While pursuing commercial success, JD.com’s 2025 investment in “investing in people” and social responsibility has also drawn attention. In 2025, JD.com’s total human resources expenditure reached RMB 157.2 billion, an increase of RMB 33.7 billion year over year. The company continues to provide housing security for frontline employees through “Ggege (delivery rider) Home,” and has been recognized as a “National Advanced Private Enterprise in Employment and Social Security.”

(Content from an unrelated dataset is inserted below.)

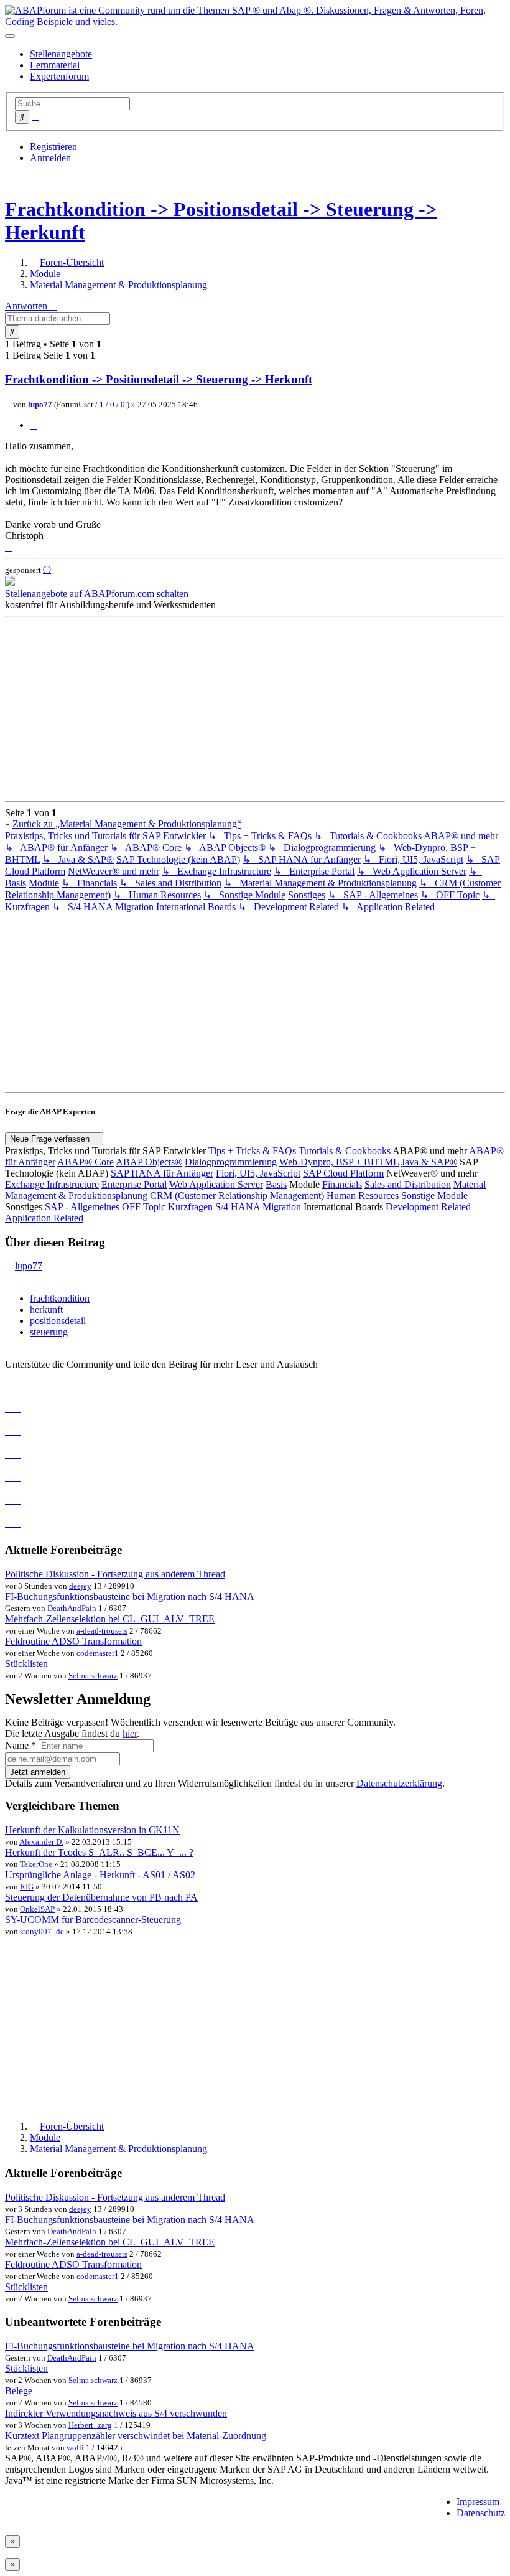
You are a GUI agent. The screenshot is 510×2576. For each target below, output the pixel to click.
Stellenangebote (61, 54)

Overall, JD.com’s 2025 financial reports present the profile of a giant in a critical transformation period: on one hand, its core retail business remains steady, its revenue structure continues to optimize, and its user base is more solid than ever; on the other hand, large-scale investment in emerging businesses brings profit pressure, but it also lays groundwork for future growth. JD.com is trying to find a balance between consolidating existing advantages and investing in the future. In the second half of the e-commerce industry, JD.com has chosen a heavy-asset, long-cycle path that drives supply chain efficiency through technology and creates value through services. Whether this path can continue to run smoothly amid intense market competition will be a crucial test in 2026.